→ Direction:
Reproduce every row below verbatim, omitting the pictures from your output.

→ Input:

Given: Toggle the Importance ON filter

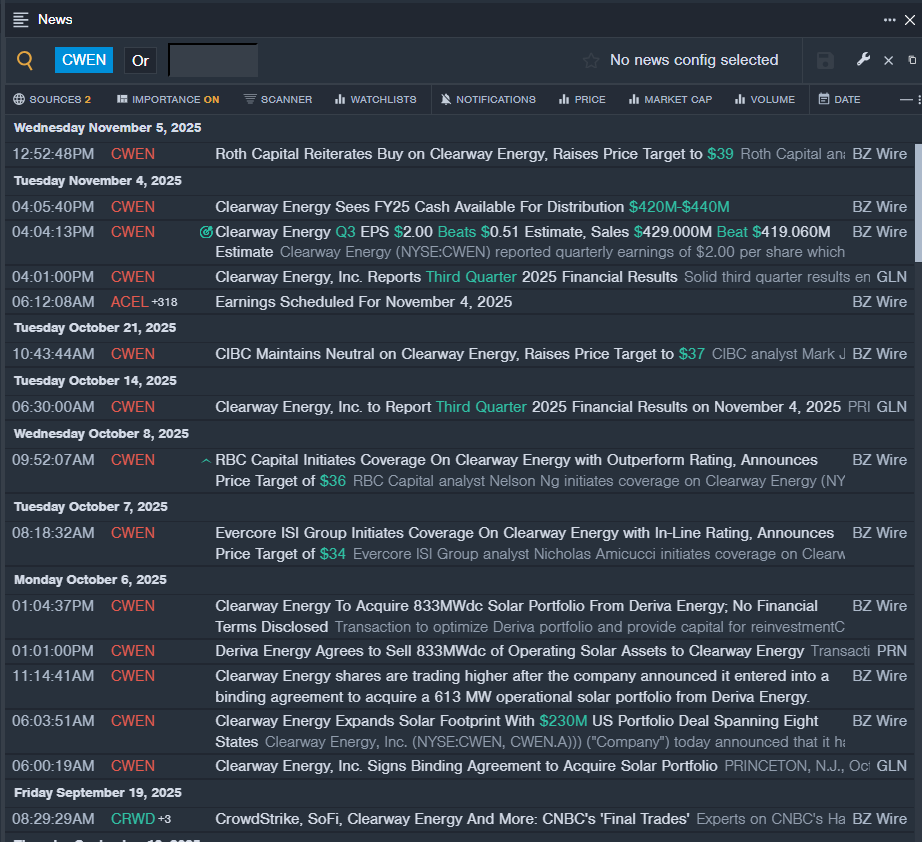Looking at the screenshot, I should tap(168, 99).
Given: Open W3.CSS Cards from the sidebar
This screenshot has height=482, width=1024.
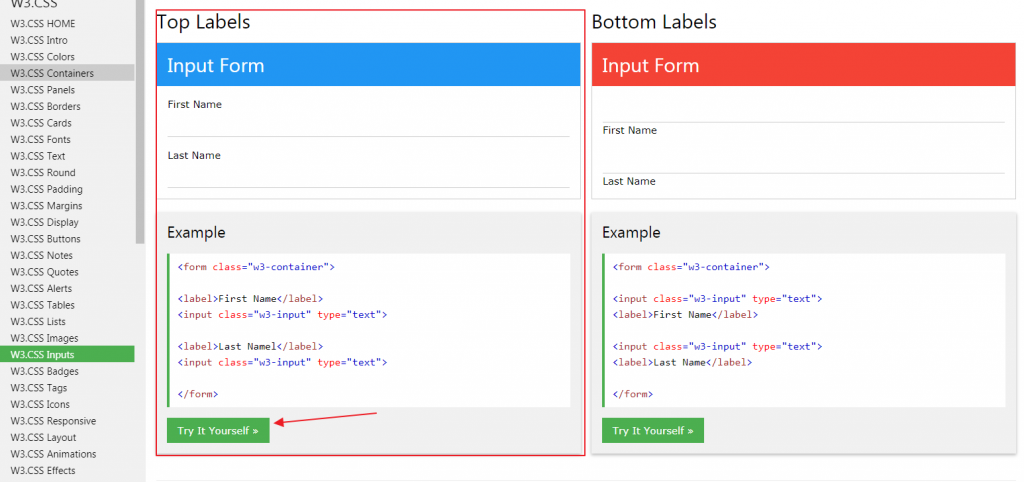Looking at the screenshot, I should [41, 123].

→ Solution to the problem:
Given: Toggle the Importance ON filter

Looking at the screenshot, I should tap(168, 99).
Given: Open W3.CSS Cards from the sidebar
This screenshot has height=482, width=1024.
Looking at the screenshot, I should [41, 123].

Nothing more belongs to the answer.